Per quelli che, come chi scrive, sono appassionati e ammiratori dei romanzi di Lemony Snicket, è operazione non facile giudicare questo film, visto che per ovvie necessità cinematografiche i tre romanzi alla base del film (L'infausto inizio, La stanza delle serpi e La funesta finestra) sono stati condensati, mescolati, semplificati. Emily Browning e Liam Aiken, i giovani attori che interpretano Violet e Klaus (su Sunny non ci pronunciamo per ovvi motivi anagrafici), in potenza divi e sex symbol di domani vista la loro buona performance ed il loro bell'aspetto, sono poi funzionali alla parte, ma forse troppo distanti fisicamente e caratterialmente dall'immagine che dai libri traspariva. Soprattutto le loro abilità (Violet è una provetta inventrice, Klaus divora ogni libro che ha a tiro e ha quindi un'ottima cultura) non vengono forse rappresentate e valorizzate nella giusta maniera da una sceneggiatura frammentaria e a tratti frettolosa.

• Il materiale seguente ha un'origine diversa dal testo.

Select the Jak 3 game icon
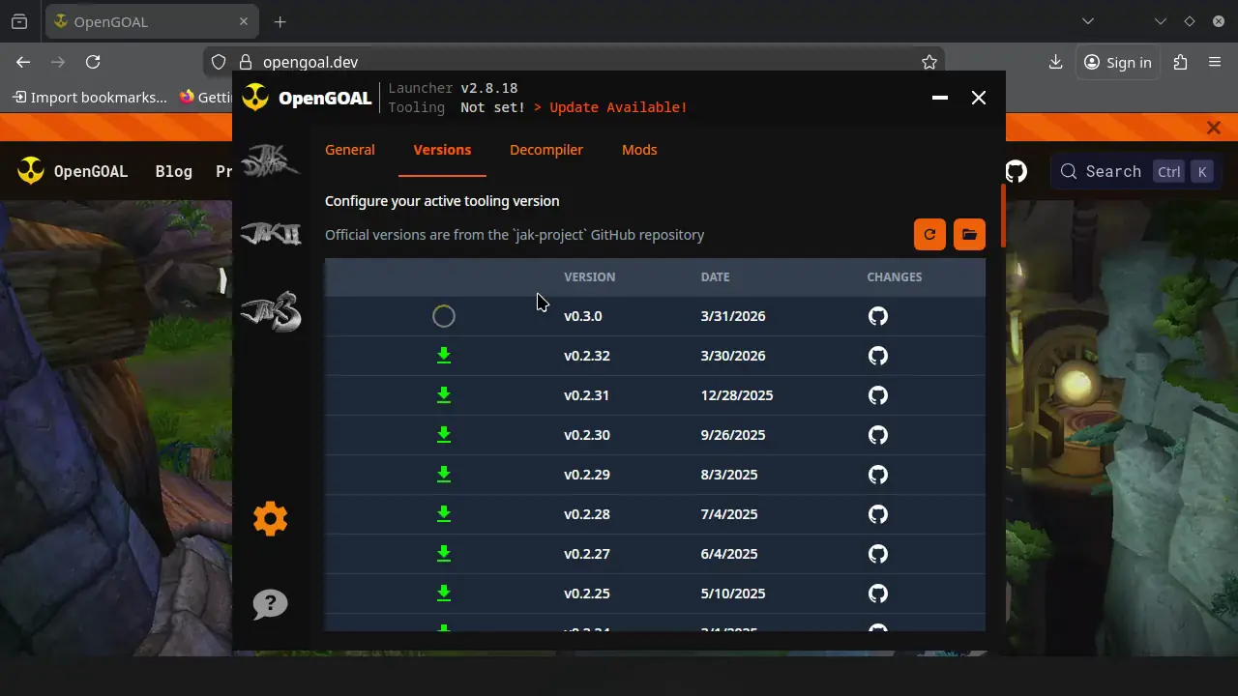 [270, 311]
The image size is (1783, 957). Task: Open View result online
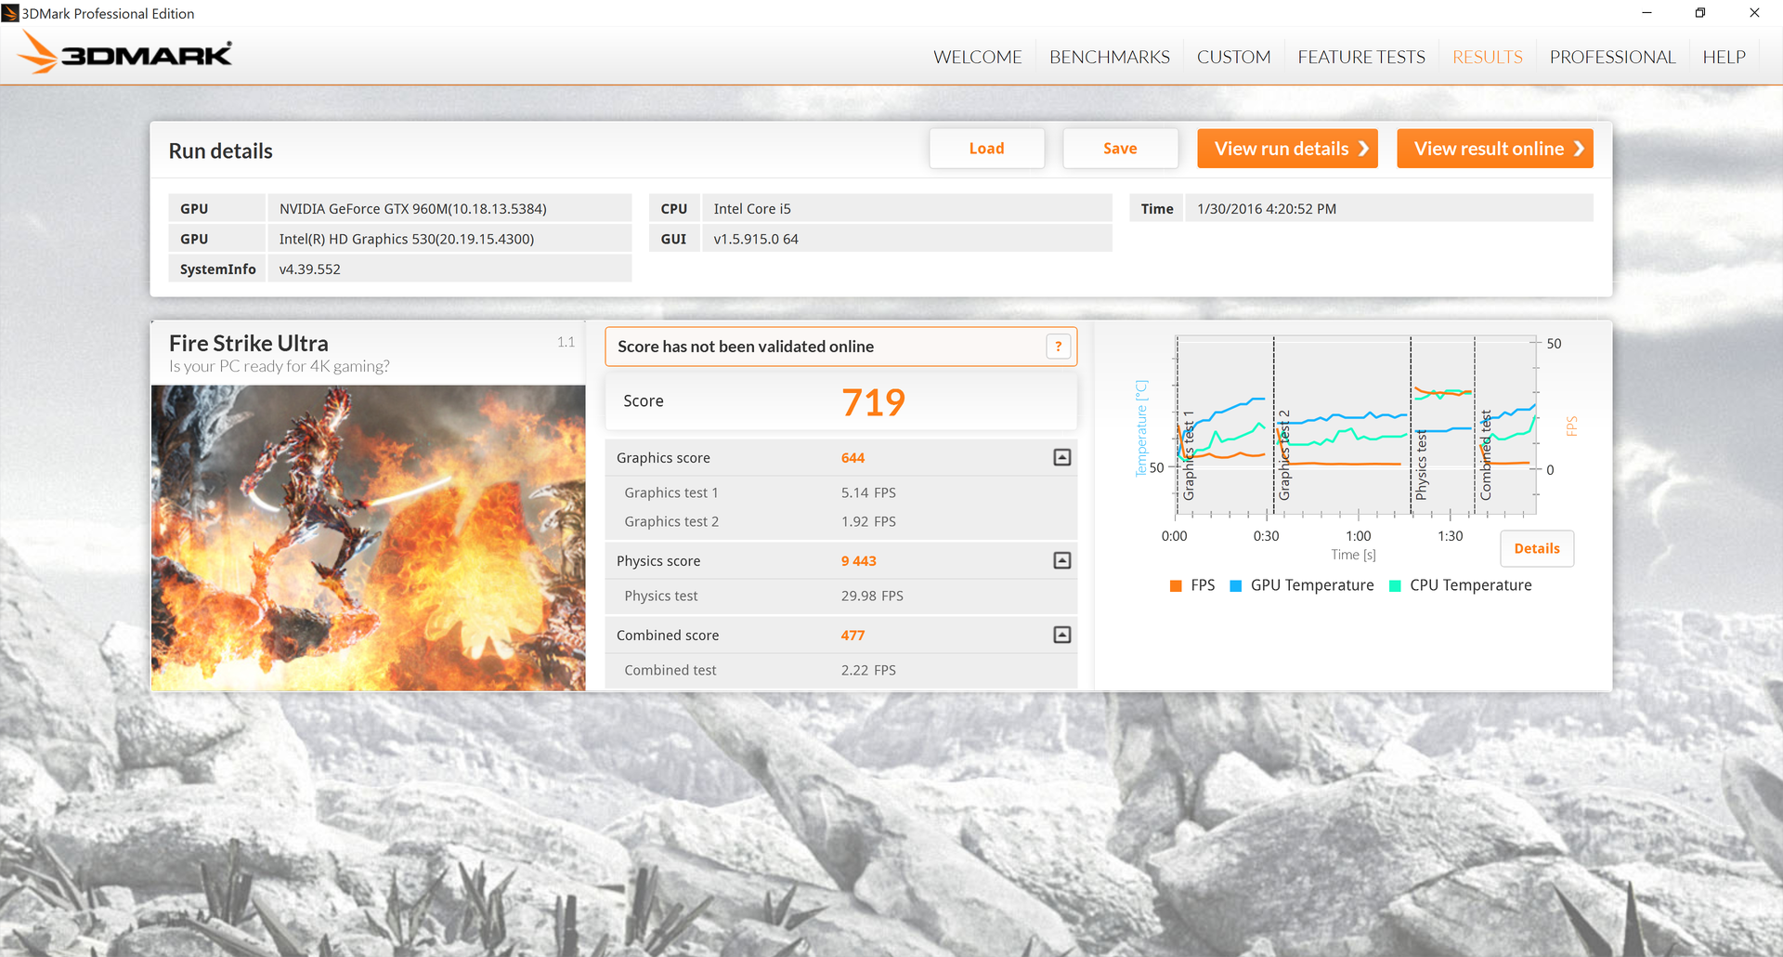(1494, 149)
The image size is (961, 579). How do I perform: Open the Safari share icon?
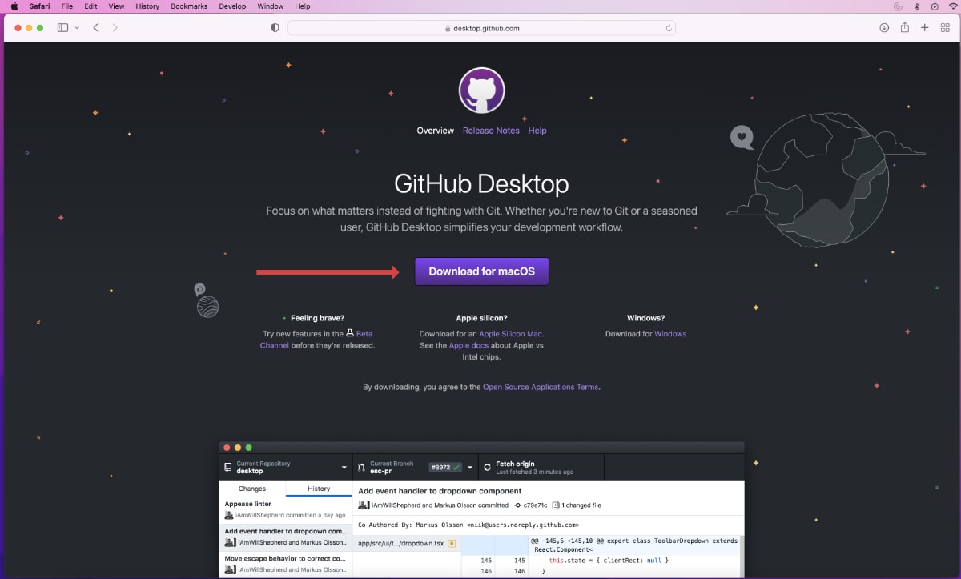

Quello che però va riconosciuto al regista Brad Silberling è di aver cercato in tutti i modi e di essere perlomeno parzialmente riuscito a riportare sul grande schermo lo spirito particolarissimo alla base dei romanzi di Lemony Snicket. Romanzi sì "per ragazzi", ma maturi, stimolanti e intelligenti, che oltre ad essere divertenti e di piacevolissima lettura hanno il coraggio di essere (soprattutto) dark e cupi e di mostrare e raccontare senza mezzi termini temi come la morte, il lutto, la crudeltà, le difficoltà della vita.
Silberling ha indubbiamente dovuto mediare questo spirito di base con le esigenze hollywoodiane, e quindi il risultato è sicuramente più conciliato, ottimista e aperto alla speranza di quanto avvenga nelle pagine dei libri: ciò nonostante Lemony Snicket si differenzia dal grosso della produzione hollywoodiana (del genere e non) proprio grazie al coraggio che dimostra nell'affrontare certi temi.
Questo, unito al fatto che l'aspetto visivo e formale del film (dai costumi alle scenografia passando per fotografia e il trucco premiato con l'Oscar) e alla incontenibile performance si Jim Carrey, rende il film un prodotto di sicuro godimento, e ne fa perdonare il difetto più visibile anche a chi i libri che vedono protagonisti gli orfani Baudelaire non li ha mai letti, ovvero una certa farraginosità ed episodicità del racconto che non aiuta ad entrare appieno nel vivo della storia.

Viene quindi promosso con una sufficienza piena il film che potrebbe segnare l'inizio di una nuova lunga serie cinematografica, contando che la serie letteraria conterà in totale di tredici titoli e che quindi ne rimangono ancora a disposizione dieci per far tornare sul grande schermo Violet, Klaus, Sunny e la loro nemesi, il conte Olaf.